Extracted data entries

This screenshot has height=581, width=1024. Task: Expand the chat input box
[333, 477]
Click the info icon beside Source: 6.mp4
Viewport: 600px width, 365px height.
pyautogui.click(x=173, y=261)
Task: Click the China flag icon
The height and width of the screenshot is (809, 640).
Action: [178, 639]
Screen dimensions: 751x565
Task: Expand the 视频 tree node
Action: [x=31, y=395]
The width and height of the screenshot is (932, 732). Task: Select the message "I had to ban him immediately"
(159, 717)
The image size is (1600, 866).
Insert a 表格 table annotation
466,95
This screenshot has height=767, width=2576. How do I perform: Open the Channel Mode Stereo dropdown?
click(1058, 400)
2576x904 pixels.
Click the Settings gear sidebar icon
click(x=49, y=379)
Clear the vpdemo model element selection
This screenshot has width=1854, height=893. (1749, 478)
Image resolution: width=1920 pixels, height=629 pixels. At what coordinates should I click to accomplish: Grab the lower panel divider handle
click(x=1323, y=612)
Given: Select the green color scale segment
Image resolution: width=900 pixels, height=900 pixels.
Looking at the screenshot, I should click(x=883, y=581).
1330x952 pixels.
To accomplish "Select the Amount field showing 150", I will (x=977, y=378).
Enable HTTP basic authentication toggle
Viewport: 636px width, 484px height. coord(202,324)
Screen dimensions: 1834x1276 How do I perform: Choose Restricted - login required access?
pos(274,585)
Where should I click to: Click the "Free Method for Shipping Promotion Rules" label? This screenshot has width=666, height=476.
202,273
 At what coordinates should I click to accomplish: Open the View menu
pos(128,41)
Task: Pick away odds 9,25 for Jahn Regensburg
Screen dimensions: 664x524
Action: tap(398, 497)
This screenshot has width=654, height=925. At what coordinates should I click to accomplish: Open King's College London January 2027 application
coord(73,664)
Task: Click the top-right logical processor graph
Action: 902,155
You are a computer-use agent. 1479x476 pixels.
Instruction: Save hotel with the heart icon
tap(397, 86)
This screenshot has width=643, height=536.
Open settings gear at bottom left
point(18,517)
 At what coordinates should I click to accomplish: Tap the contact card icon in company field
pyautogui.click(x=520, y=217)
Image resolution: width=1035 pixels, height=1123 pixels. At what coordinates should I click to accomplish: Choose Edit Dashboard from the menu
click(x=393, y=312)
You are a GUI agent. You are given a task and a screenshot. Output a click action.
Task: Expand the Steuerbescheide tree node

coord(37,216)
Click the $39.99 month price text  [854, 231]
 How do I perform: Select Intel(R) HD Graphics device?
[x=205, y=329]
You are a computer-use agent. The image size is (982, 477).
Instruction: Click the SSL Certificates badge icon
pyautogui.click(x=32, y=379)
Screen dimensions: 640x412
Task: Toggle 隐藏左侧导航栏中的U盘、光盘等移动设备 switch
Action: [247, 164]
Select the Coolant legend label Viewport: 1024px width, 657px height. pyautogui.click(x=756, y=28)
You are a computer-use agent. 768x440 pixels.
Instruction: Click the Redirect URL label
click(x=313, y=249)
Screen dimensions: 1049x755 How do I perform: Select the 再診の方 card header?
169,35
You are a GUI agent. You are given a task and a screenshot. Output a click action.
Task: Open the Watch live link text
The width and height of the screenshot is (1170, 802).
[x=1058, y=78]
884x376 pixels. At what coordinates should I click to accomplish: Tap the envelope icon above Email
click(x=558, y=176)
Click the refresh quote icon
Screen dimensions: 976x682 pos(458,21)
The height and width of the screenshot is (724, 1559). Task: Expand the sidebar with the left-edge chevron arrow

* **WORK TASK**
Above are the records; restate each one exactly.

* **SOLVED PROBLEM**
This screenshot has height=581, width=1024. Task: Expand the chat input box
[333, 477]
Click the info icon beside Source: 6.mp4
Viewport: 600px width, 365px height.
pyautogui.click(x=173, y=261)
Task: Click the China flag icon
The height and width of the screenshot is (809, 640).
Action: [178, 639]
Screen dimensions: 751x565
Task: Expand the 视频 tree node
Action: [x=31, y=395]
The width and height of the screenshot is (932, 732). Task: Select the message "I had to ban him immediately"
(159, 717)
The image size is (1600, 866).
Insert a 表格 table annotation
466,95
This screenshot has height=767, width=2576. How do I perform: Open the Channel Mode Stereo dropdown?
click(1058, 400)
2576x904 pixels.
Click the Settings gear sidebar icon
click(x=49, y=379)
Clear the vpdemo model element selection
This screenshot has width=1854, height=893. (1749, 478)
Image resolution: width=1920 pixels, height=629 pixels. At what coordinates should I click to accomplish: Grab the lower panel divider handle
click(x=1323, y=612)
Given: Select the green color scale segment
Image resolution: width=900 pixels, height=900 pixels.
Looking at the screenshot, I should click(x=883, y=581).
1330x952 pixels.
To accomplish "Select the Amount field showing 150", I will (x=977, y=378).
Enable HTTP basic authentication toggle
Viewport: 636px width, 484px height. coord(202,324)
Screen dimensions: 1834x1276 How do I perform: Choose Restricted - login required access?
pos(274,585)
Where should I click to: Click the "Free Method for Shipping Promotion Rules" label? This screenshot has width=666, height=476.
202,273
 At what coordinates should I click to accomplish: Open the View menu
pos(128,41)
Task: Pick away odds 9,25 for Jahn Regensburg
Screen dimensions: 664x524
Action: tap(398, 497)
This screenshot has width=654, height=925. At what coordinates should I click to accomplish: Open King's College London January 2027 application
coord(73,664)
Task: Click the top-right logical processor graph
Action: 902,155
You are a computer-use agent. 1479x476 pixels.
Instruction: Save hotel with the heart icon
tap(397, 86)
This screenshot has width=643, height=536.
Open settings gear at bottom left
point(18,517)
 At what coordinates should I click to accomplish: Tap the contact card icon in company field
pyautogui.click(x=520, y=217)
Image resolution: width=1035 pixels, height=1123 pixels. At what coordinates should I click to accomplish: Choose Edit Dashboard from the menu
click(x=393, y=312)
You are a GUI agent. You are given a task and a screenshot. Output a click action.
Task: Expand the Steuerbescheide tree node

coord(37,216)
Click the $39.99 month price text  [854, 231]
 How do I perform: Select Intel(R) HD Graphics device?
[x=205, y=329]
You are a computer-use agent. The image size is (982, 477).
Instruction: Click the SSL Certificates badge icon
pyautogui.click(x=32, y=379)
Screen dimensions: 640x412
Task: Toggle 隐藏左侧导航栏中的U盘、光盘等移动设备 switch
Action: [247, 164]
Select the Coolant legend label Viewport: 1024px width, 657px height. pyautogui.click(x=756, y=28)
You are a computer-use agent. 768x440 pixels.
Instruction: Click the Redirect URL label
click(x=313, y=249)
Screen dimensions: 1049x755 How do I perform: Select the 再診の方 card header?
169,35
You are a GUI agent. You are given a task and a screenshot. Output a click action.
Task: Open the Watch live link text
The width and height of the screenshot is (1170, 802).
[x=1058, y=78]
884x376 pixels. At what coordinates should I click to accomplish: Tap the envelope icon above Email
click(x=558, y=176)
Click the refresh quote icon
Screen dimensions: 976x682 pos(458,21)
The height and width of the screenshot is (724, 1559). Task: Expand the sidebar with the left-edge chevron arrow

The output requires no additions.